From the time he was a kid, hanging-out in the Greenwich Village folk scene with his Chelsea Vocational High School classmate and friend Richie Havens, who introduced him to Bob Dylan, to his days as a homeless teenager, crashing on the couch of avant-garde pianist Cecil Taylor, to meeting the famous novelist, essayist and expatriate James Baldwin at a press conference in 1987, Paniccioli has always been in the cultural mix.
“I asked Baldwin for an autograph, which is something I rarely do,” he explains. “We talked for a long time and I’ll always remember him saying, ‘I like you. You’re a little off-key.’ We were going to get together for lunch and conversation, but he soon went back to France, where he died a few months later.”
Perhaps one of Ernie’s most cherished friendships was with controversial former Nation of Islam member Khalid Abdul Muhammad. Having died in 2001, Muhammad inspired the already political minded Paniccioli, who often speaks at youth events and activist seminars. “Khalid, as we all know, wasn’t one to bite his tongue. I miss his vibe, his spirit and his whole flow.”
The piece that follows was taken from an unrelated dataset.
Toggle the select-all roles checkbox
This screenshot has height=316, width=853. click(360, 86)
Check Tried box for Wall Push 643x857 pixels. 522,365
While the spectrum of rap music spans from “stupid fresh” to more intellectual musings, Paniccioli misses the era when politically minded artists were on the forefront of the movement. “I could care less about Jay-Z and Kayne West rapping about Maybachs and money,” he says. “I remember when hip-hop was the voice of the voiceless, when MCs like Chuck D., KRS-One and Nas couldn’t hide the powerful love they had for their people and that love was reflected in everything they did.
“Now days,” he continues, “if rappers have an entourage and a few bodyguards, they think they’ve made it. Most of them don’t need bodyguards, because no one even knows who they are.”
In the spring of 2011, Ernie was diagnosed with cancer and recently began chemotherapy. The evening that we spoke, which was his third day of treatment, he sounded strong as the warrior he has always been.
While friends and artists across the globe have reached out to help support his inflating medical bills, for which he is most grateful, he says, “Hopefully, I won’t be remembered just for having cancer, but also for my contributions.”
With the lasting beauty of his massive archive of pictures, it’s safe to say that Ernie Paniccioli’s legacy as a man and an artist is already chiseled in the stone.
Michael A. Gonzales has written about art for Uptown, Vibe and the Dublin-based One More Robot. He lives in Brooklyn.